Goal: Revise the data below so that each occurrence of "GUI agent" reads "screen assistant", and leave every other character unchanged.

___ Input data

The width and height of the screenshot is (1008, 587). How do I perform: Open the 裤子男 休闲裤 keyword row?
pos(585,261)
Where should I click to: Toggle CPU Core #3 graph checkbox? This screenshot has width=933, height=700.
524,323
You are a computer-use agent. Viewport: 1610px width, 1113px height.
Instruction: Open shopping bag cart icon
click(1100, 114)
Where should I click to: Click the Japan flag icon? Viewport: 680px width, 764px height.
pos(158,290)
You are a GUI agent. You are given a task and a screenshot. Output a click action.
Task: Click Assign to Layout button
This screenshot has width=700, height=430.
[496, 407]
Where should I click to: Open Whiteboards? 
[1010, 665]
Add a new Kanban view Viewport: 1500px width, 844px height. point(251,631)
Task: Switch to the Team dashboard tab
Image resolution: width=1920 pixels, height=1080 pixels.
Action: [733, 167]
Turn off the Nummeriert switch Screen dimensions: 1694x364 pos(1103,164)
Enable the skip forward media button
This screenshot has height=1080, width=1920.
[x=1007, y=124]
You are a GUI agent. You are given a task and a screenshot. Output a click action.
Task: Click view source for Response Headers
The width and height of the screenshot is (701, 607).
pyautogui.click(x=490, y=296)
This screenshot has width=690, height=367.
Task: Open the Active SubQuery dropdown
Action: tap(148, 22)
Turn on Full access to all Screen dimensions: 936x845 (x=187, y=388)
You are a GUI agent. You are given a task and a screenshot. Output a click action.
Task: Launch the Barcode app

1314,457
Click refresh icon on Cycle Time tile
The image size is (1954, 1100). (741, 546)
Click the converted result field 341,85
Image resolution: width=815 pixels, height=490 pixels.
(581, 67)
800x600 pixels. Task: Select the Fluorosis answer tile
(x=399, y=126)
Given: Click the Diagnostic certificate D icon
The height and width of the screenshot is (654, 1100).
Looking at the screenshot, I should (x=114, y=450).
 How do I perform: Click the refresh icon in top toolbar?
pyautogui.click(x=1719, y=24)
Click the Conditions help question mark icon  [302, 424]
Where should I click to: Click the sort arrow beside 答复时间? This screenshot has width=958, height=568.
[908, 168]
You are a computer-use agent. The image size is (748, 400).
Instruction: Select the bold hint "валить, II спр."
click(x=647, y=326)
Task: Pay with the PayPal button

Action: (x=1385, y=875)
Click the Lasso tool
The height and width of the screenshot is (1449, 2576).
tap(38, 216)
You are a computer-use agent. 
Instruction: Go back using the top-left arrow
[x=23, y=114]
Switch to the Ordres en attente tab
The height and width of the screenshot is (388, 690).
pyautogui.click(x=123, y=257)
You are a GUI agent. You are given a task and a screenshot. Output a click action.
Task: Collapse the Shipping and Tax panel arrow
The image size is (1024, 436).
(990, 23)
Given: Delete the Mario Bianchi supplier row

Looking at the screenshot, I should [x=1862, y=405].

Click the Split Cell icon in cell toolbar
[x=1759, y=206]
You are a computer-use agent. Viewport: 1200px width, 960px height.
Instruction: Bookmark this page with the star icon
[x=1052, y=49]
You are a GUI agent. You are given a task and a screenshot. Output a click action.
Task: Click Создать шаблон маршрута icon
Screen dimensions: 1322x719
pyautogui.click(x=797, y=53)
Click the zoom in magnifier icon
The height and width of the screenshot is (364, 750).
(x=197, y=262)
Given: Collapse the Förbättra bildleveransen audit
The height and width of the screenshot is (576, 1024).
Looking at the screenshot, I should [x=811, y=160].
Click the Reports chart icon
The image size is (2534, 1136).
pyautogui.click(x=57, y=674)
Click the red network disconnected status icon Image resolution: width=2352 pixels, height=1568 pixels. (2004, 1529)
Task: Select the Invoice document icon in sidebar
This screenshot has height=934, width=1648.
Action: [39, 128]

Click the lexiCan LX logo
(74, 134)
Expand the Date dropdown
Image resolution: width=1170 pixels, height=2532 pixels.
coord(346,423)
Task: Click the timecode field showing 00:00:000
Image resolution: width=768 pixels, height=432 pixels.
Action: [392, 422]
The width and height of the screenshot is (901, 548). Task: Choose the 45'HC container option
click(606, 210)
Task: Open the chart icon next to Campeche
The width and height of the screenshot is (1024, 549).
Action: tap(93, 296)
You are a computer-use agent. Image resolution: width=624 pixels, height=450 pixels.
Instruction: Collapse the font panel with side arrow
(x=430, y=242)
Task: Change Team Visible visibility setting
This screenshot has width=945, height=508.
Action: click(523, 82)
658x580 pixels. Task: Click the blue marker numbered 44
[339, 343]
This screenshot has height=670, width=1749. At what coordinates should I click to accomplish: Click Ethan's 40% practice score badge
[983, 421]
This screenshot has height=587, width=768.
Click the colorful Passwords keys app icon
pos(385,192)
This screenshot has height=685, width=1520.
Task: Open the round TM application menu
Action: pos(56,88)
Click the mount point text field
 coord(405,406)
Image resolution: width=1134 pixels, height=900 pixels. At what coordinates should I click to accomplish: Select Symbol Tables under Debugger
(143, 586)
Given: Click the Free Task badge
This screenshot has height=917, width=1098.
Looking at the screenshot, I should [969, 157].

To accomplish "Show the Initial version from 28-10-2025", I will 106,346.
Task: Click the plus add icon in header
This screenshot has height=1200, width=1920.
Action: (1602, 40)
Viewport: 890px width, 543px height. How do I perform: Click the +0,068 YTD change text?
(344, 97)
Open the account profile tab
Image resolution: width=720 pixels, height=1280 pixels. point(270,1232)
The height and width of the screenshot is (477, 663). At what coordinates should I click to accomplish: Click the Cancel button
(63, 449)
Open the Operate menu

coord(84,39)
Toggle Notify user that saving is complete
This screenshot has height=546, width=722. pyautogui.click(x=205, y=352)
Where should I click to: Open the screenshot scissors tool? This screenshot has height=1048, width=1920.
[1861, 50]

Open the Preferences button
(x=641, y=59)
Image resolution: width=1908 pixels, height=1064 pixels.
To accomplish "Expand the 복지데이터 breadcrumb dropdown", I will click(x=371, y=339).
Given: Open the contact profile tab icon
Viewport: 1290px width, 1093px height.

______

Solution for this problem:
The width and height of the screenshot is (1008, 587). How do I perform: Open the 裤子男 休闲裤 keyword row?
pos(585,261)
Where should I click to: Toggle CPU Core #3 graph checkbox? This screenshot has width=933, height=700.
524,323
You are a computer-use agent. Viewport: 1610px width, 1113px height.
Instruction: Open shopping bag cart icon
click(1100, 114)
Where should I click to: Click the Japan flag icon? Viewport: 680px width, 764px height.
pos(158,290)
You are a screen assistant. You are given a task and a screenshot. Output a click action.
Task: Click Assign to Layout button
This screenshot has width=700, height=430.
[496, 407]
Where should I click to: Open Whiteboards? 
[1010, 665]
Add a new Kanban view Viewport: 1500px width, 844px height. point(251,631)
Task: Switch to the Team dashboard tab
Image resolution: width=1920 pixels, height=1080 pixels.
Action: [733, 167]
Turn off the Nummeriert switch Screen dimensions: 1694x364 pos(1103,164)
Enable the skip forward media button
This screenshot has height=1080, width=1920.
[x=1007, y=124]
You are a screen assistant. You are given a task and a screenshot. Output a click action.
Task: Click view source for Response Headers
The width and height of the screenshot is (701, 607).
pyautogui.click(x=490, y=296)
This screenshot has width=690, height=367.
Task: Open the Active SubQuery dropdown
Action: tap(148, 22)
Turn on Full access to all Screen dimensions: 936x845 (x=187, y=388)
You are a screen assistant. You are given a task and a screenshot. Output a click action.
Task: Launch the Barcode app

1314,457
Click refresh icon on Cycle Time tile
The image size is (1954, 1100). (741, 546)
Click the converted result field 341,85
Image resolution: width=815 pixels, height=490 pixels.
(581, 67)
800x600 pixels. Task: Select the Fluorosis answer tile
(x=399, y=126)
Given: Click the Diagnostic certificate D icon
The height and width of the screenshot is (654, 1100).
Looking at the screenshot, I should (x=114, y=450).
 How do I perform: Click the refresh icon in top toolbar?
pyautogui.click(x=1719, y=24)
Click the Conditions help question mark icon  [302, 424]
Where should I click to: Click the sort arrow beside 答复时间? This screenshot has width=958, height=568.
[908, 168]
You are a computer-use agent. The image size is (748, 400).
Instruction: Select the bold hint "валить, II спр."
click(x=647, y=326)
Task: Pay with the PayPal button

Action: (x=1385, y=875)
Click the Lasso tool
The height and width of the screenshot is (1449, 2576).
tap(38, 216)
You are a computer-use agent. 
Instruction: Go back using the top-left arrow
[x=23, y=114]
Switch to the Ordres en attente tab
The height and width of the screenshot is (388, 690).
pyautogui.click(x=123, y=257)
You are a screen assistant. You are given a task and a screenshot. Output a click action.
Task: Collapse the Shipping and Tax panel arrow
The image size is (1024, 436).
(990, 23)
Given: Delete the Mario Bianchi supplier row

Looking at the screenshot, I should [x=1862, y=405].

Click the Split Cell icon in cell toolbar
[x=1759, y=206]
You are a computer-use agent. Viewport: 1200px width, 960px height.
Instruction: Bookmark this page with the star icon
[x=1052, y=49]
You are a screen assistant. You are given a task and a screenshot. Output a click action.
Task: Click Создать шаблон маршрута icon
Screen dimensions: 1322x719
pyautogui.click(x=797, y=53)
Click the zoom in magnifier icon
The height and width of the screenshot is (364, 750).
(x=197, y=262)
Given: Collapse the Förbättra bildleveransen audit
The height and width of the screenshot is (576, 1024).
Looking at the screenshot, I should [x=811, y=160].
Click the Reports chart icon
The image size is (2534, 1136).
pyautogui.click(x=57, y=674)
Click the red network disconnected status icon Image resolution: width=2352 pixels, height=1568 pixels. (2004, 1529)
Task: Select the Invoice document icon in sidebar
This screenshot has height=934, width=1648.
Action: [39, 128]

Click the lexiCan LX logo
(74, 134)
Expand the Date dropdown
Image resolution: width=1170 pixels, height=2532 pixels.
coord(346,423)
Task: Click the timecode field showing 00:00:000
Image resolution: width=768 pixels, height=432 pixels.
Action: [392, 422]
The width and height of the screenshot is (901, 548). Task: Choose the 45'HC container option
click(606, 210)
Task: Open the chart icon next to Campeche
The width and height of the screenshot is (1024, 549).
Action: tap(93, 296)
You are a computer-use agent. Image resolution: width=624 pixels, height=450 pixels.
Instruction: Collapse the font panel with side arrow
(x=430, y=242)
Task: Change Team Visible visibility setting
This screenshot has width=945, height=508.
Action: click(523, 82)
658x580 pixels. Task: Click the blue marker numbered 44
[339, 343]
This screenshot has height=670, width=1749. At what coordinates should I click to accomplish: Click Ethan's 40% practice score badge
[983, 421]
This screenshot has height=587, width=768.
Click the colorful Passwords keys app icon
pos(385,192)
This screenshot has height=685, width=1520.
Task: Open the round TM application menu
Action: pos(56,88)
Click the mount point text field
 coord(405,406)
Image resolution: width=1134 pixels, height=900 pixels. At what coordinates should I click to accomplish: Select Symbol Tables under Debugger
(143, 586)
Given: Click the Free Task badge
This screenshot has height=917, width=1098.
Looking at the screenshot, I should [969, 157].

To accomplish "Show the Initial version from 28-10-2025", I will 106,346.
Task: Click the plus add icon in header
This screenshot has height=1200, width=1920.
Action: (1602, 40)
Viewport: 890px width, 543px height. How do I perform: Click the +0,068 YTD change text?
(344, 97)
Open the account profile tab
Image resolution: width=720 pixels, height=1280 pixels. point(270,1232)
The height and width of the screenshot is (477, 663). At what coordinates should I click to accomplish: Click the Cancel button
(63, 449)
Open the Operate menu

coord(84,39)
Toggle Notify user that saving is complete
This screenshot has height=546, width=722. pyautogui.click(x=205, y=352)
Where should I click to: Open the screenshot scissors tool? This screenshot has height=1048, width=1920.
[1861, 50]

Open the Preferences button
(x=641, y=59)
Image resolution: width=1908 pixels, height=1064 pixels.
To accomplish "Expand the 복지데이터 breadcrumb dropdown", I will click(x=371, y=339).
Given: Open the contact profile tab icon
Viewport: 1290px width, 1093px height.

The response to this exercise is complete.